Recently I have given a family books on apologetics geared for children to help them explain to their children the truth of God, Scripture, etc. I often refer Bibles to parents and grandparents for their children, even giving Bibles to them review before they purchase one. I have helped parents re-enforce a concept about God and life helping a child along their walk. Some may say that this is family ministry, but for me it is not. I am doing what I can to reach the child with the Gospel, serving alongside parents, supporting them as I am able. I am not offering marriage counseling. I am not teaching the father how to be a dad and husband, or the mother how to be a mom and a wife. My ministry is not to the family, but to the child.
Family services are often services geared to adults with activities for children to keep them busy or a short devotional thought. We neglect then children under the guise of family ministry.
Take home sheets are also a way to try to engage parents and encourage “family ministry”, but if the parents have not been taught their role, how will the one they placed their child with to care for (i.e. childcare) be able to teach them in the few moments they have when a parent picks up the child, if they even have a moment then. And haven’t children been given take home sheets for generations with minimal results of parental involvement?
You may say it is simply semantics, but I would say it is more. The church has gone from sharing the Gospel to being “family-friendly”.
It is all about relationships. You cannot build a relationship with a family, but you can build a relationship with members in the family and reach each one individually to help the whole, but not reach the whole to help the individuals.

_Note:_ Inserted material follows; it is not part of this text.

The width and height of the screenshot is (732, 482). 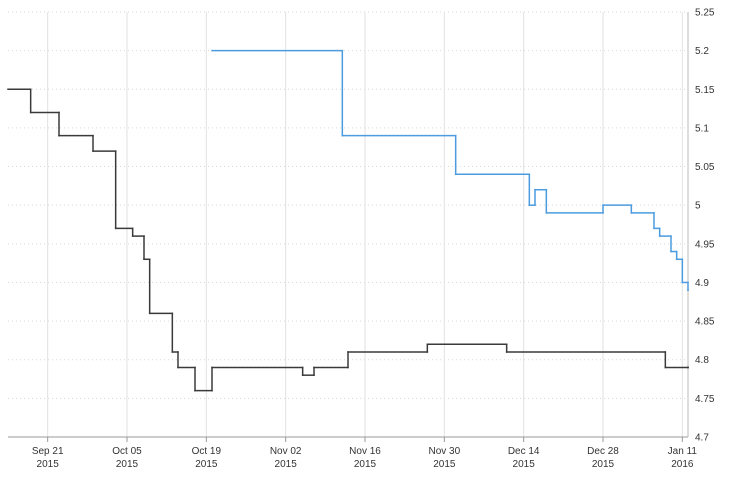 What do you see at coordinates (365, 452) in the screenshot?
I see `x-tick-label: Nov 16` at bounding box center [365, 452].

Does the family become better because we held a “family event”? No, the family becomes better because the dad draws closer to Jesus and sees how to be a better dad and husband. It is individual ministry and relationships, not family ministry, that accomplishes this transformation.
People focus on Deuteronomy 6 as a basis for family ministry, but what about Titus 2 where older women are to teach younger women? And young men are to be encouraged to live wisely? Yes, mothers should teach daughters, fathers teach sons, but also those more mature in the faith should teach the younger. If the older men in the church teach the younger men, whether youth, young adults or children, the things of God and their role in God’s family, and their role in their own earthly family, then aren’t we following God’s plan for discipleship in the family and in the church? Is that family ministry or ministry to the individual?
I encourage you to focus on people ministry, not family ministry. Family ministry is something done in the home and the church can encourage that. The church can offer opportunities for families to serve together, to grow together, to worship together; but family ministry takes place in the home, by the parent, guardian, aunts, uncles, grandparents, etc teach the children the things of God and in some cases, the children teaching the adults.
My purpose is to build relationships with children, to lead them to Jesus, not to counsel a family about budgets, marriage, or other family matters.
I am a minister to children, not families…
That is why I believe that the church should stop trying to do family ministry.